**Problem**
State how many lines in the items below contain the string "will". Give only the number.

(Target pointing data)
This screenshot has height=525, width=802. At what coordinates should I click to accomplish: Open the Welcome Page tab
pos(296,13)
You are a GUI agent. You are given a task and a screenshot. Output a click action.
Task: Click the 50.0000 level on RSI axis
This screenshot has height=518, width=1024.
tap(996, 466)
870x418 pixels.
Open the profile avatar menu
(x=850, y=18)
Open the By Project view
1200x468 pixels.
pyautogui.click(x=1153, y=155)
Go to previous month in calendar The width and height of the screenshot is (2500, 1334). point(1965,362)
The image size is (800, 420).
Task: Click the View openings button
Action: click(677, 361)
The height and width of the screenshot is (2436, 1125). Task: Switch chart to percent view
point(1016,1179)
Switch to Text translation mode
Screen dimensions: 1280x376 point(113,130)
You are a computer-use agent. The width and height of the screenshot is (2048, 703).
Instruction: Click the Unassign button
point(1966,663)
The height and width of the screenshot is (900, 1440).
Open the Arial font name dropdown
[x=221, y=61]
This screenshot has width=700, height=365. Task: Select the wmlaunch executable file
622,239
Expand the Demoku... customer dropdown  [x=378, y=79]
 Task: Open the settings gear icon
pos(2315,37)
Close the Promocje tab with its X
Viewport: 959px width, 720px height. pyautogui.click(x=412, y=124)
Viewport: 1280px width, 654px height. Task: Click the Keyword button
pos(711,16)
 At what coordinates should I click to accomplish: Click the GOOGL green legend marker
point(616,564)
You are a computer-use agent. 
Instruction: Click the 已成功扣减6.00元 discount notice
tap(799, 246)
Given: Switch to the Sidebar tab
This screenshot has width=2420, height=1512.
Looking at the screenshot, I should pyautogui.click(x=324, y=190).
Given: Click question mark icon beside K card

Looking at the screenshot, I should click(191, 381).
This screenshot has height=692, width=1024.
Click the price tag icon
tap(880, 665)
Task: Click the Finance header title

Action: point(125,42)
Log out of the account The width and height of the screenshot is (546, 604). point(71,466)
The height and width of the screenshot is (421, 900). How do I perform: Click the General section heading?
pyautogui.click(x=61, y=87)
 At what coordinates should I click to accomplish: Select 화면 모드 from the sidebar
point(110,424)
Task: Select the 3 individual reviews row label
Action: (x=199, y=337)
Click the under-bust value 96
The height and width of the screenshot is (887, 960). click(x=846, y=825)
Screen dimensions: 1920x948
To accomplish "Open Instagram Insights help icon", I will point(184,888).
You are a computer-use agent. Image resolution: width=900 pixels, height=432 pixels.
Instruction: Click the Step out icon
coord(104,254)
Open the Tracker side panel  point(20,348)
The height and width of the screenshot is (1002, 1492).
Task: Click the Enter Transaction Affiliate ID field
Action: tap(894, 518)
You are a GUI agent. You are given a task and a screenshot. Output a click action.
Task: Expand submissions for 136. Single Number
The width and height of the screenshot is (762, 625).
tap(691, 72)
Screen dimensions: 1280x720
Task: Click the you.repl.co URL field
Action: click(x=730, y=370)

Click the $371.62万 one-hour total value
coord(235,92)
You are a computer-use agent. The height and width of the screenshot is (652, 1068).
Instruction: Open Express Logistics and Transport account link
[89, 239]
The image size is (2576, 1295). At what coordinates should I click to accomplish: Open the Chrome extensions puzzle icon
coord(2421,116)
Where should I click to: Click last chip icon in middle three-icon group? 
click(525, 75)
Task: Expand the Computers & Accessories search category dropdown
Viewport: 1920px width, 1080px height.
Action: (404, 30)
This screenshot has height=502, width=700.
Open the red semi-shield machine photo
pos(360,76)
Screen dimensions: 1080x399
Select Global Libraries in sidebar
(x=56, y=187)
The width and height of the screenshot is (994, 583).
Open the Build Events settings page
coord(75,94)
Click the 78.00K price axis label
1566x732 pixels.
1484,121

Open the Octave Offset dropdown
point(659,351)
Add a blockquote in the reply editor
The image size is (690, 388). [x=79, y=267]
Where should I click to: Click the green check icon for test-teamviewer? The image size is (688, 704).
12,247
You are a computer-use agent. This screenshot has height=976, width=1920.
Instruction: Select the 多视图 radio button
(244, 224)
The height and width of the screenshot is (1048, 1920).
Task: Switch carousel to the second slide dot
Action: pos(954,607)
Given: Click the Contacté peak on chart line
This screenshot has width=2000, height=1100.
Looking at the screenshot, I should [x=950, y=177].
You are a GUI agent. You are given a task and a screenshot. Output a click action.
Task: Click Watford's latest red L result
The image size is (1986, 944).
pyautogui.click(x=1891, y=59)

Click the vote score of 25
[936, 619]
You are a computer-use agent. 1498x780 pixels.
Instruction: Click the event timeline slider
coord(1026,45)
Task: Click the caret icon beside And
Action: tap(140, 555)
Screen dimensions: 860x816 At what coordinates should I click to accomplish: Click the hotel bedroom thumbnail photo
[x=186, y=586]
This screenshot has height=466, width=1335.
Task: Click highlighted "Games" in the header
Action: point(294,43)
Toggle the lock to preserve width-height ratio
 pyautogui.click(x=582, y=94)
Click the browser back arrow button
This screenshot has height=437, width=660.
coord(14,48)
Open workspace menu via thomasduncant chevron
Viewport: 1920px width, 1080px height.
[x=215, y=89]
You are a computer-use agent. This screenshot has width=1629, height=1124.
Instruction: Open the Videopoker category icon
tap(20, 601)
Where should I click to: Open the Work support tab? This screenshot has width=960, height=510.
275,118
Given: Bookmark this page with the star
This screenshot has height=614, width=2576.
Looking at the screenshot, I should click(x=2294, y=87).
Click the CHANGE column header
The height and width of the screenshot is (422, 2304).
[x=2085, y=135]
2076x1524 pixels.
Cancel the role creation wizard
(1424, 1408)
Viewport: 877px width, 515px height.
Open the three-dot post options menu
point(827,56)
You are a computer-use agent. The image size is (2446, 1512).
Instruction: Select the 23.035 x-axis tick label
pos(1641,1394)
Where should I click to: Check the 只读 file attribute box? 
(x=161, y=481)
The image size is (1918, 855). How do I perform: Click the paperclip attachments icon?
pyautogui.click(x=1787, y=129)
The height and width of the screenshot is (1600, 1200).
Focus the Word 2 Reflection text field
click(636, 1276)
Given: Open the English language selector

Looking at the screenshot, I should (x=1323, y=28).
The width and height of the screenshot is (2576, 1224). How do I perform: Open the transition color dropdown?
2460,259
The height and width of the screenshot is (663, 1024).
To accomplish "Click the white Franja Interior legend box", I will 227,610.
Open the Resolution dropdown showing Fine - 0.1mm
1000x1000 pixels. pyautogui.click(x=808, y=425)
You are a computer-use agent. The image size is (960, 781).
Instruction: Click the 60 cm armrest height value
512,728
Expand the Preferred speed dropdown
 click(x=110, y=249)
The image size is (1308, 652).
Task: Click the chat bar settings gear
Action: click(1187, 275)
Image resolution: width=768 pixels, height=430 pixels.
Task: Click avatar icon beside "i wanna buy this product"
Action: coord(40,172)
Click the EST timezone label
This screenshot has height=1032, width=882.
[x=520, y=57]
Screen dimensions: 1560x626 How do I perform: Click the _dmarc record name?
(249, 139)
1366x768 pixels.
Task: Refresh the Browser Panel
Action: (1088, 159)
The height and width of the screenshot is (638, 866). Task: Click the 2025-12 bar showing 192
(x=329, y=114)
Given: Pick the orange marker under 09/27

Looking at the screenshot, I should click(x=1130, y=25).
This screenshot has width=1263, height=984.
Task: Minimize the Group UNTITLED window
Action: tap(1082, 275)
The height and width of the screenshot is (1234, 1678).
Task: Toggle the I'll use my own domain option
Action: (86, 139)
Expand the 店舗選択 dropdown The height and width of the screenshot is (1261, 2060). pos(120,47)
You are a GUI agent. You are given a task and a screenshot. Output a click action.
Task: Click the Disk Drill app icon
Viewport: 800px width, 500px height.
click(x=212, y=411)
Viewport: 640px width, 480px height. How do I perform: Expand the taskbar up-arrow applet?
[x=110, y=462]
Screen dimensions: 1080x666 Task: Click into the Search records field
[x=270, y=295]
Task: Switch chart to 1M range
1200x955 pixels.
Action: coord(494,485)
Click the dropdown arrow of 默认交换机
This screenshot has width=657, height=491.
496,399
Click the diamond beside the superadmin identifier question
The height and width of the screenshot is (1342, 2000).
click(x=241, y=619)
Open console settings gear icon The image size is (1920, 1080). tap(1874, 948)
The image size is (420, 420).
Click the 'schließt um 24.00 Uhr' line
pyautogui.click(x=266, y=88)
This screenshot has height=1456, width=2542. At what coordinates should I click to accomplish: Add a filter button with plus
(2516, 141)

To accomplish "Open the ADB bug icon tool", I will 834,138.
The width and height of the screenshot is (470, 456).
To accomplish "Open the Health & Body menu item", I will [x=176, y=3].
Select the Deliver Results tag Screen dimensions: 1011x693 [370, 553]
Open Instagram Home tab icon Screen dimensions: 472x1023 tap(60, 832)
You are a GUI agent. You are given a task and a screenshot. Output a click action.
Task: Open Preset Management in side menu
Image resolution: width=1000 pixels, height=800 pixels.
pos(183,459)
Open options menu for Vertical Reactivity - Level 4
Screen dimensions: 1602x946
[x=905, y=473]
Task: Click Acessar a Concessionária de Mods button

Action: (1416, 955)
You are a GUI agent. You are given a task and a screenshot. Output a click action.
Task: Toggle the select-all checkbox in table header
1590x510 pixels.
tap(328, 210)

**Answer to the task**
4